We can look to biological evolution. There have been millions of mass extinctions in the past. Those species that could adapt to changing conditions survived; others perished and ended up in the La Brea Tar Pits of failure.
Undoubtedly, some retailers will adapt successfully, and others won’t. The retail landscape will change in reaction to economic conditions. The questions are, “What will it change TO? And which retailers will be left standing?”

The strugglers can’t afford the happy face price rollbacks.
The non-strugglers can’t imagine slumming in Wally World.
Plus, a decent-sized chunk of the remaining potential customer base consists of people who’d rather slide a rough bamboo skewer soaked in hot sauce into their left pupils than to give those depraved Arkansas bullies so much as a the change in the car console.
If the recession can stick it to WM, it’d be evidence of the whole gray cloud/silver lining theory.

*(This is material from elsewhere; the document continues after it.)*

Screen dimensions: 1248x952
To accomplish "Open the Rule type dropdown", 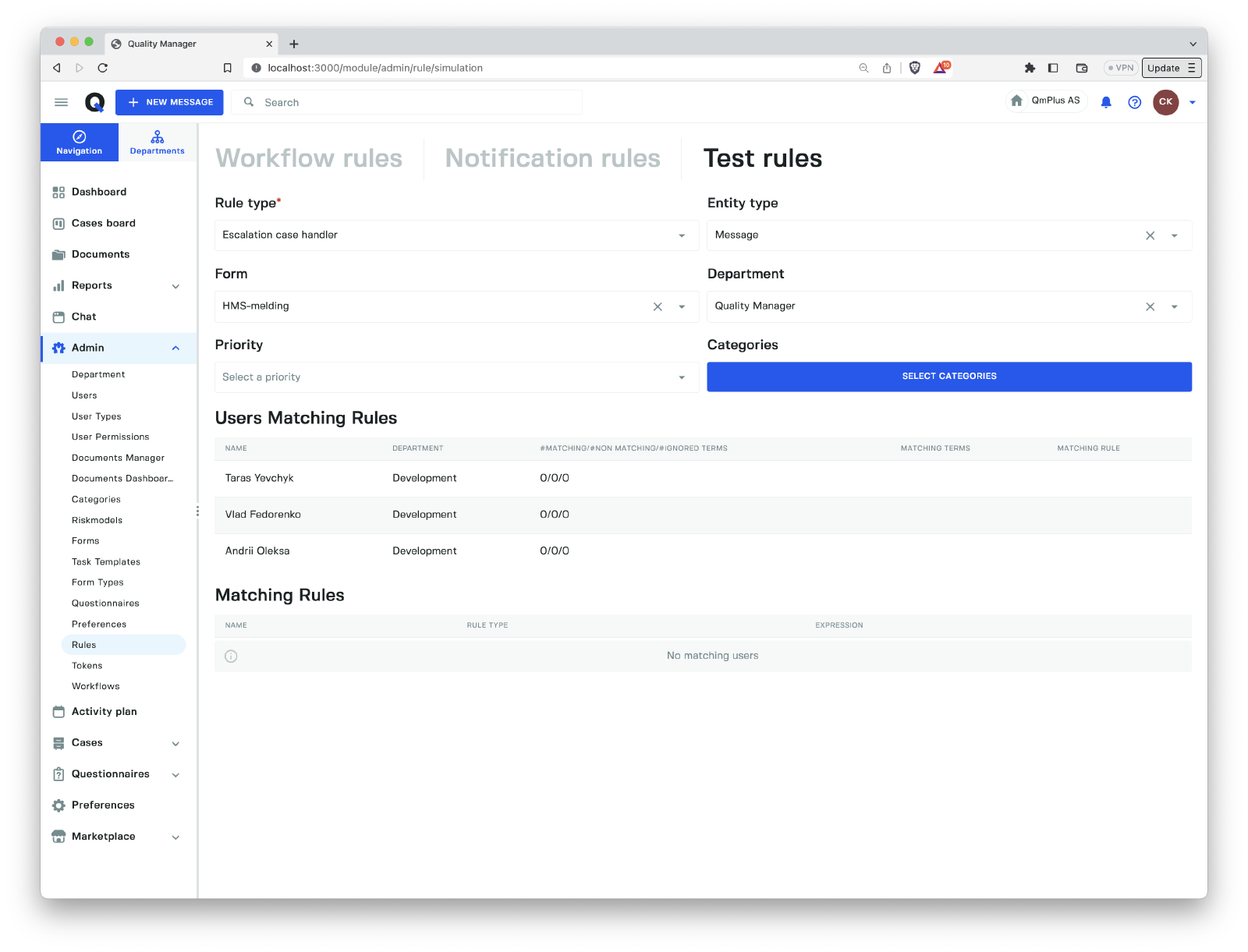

I’m not saying I’d trade 10% unemployment and its horrors to put the squeeze on Wal-Mart, but it would make it easier to handle.
As per Reich’s assessment about the need for the middle class to make gains… I just hope there’s a middle class left somewhere when the smoke clears. Some days, I have my doubts.
Carson,
Not sure that a lot of Wal-Mart customers want to stick it to the happy face. You should see the one in my neighborhood. Jammed to the gills any time, day or night. But that’s because I live in one of those “lucky” areas where people are employed in low-paying jobs and can’t afford Target, and shop at Wal-Mart AND the dollar stores. They’re teetering on the edge of lower-class-dom, and Wal-Mart is as upscale as it gets for them.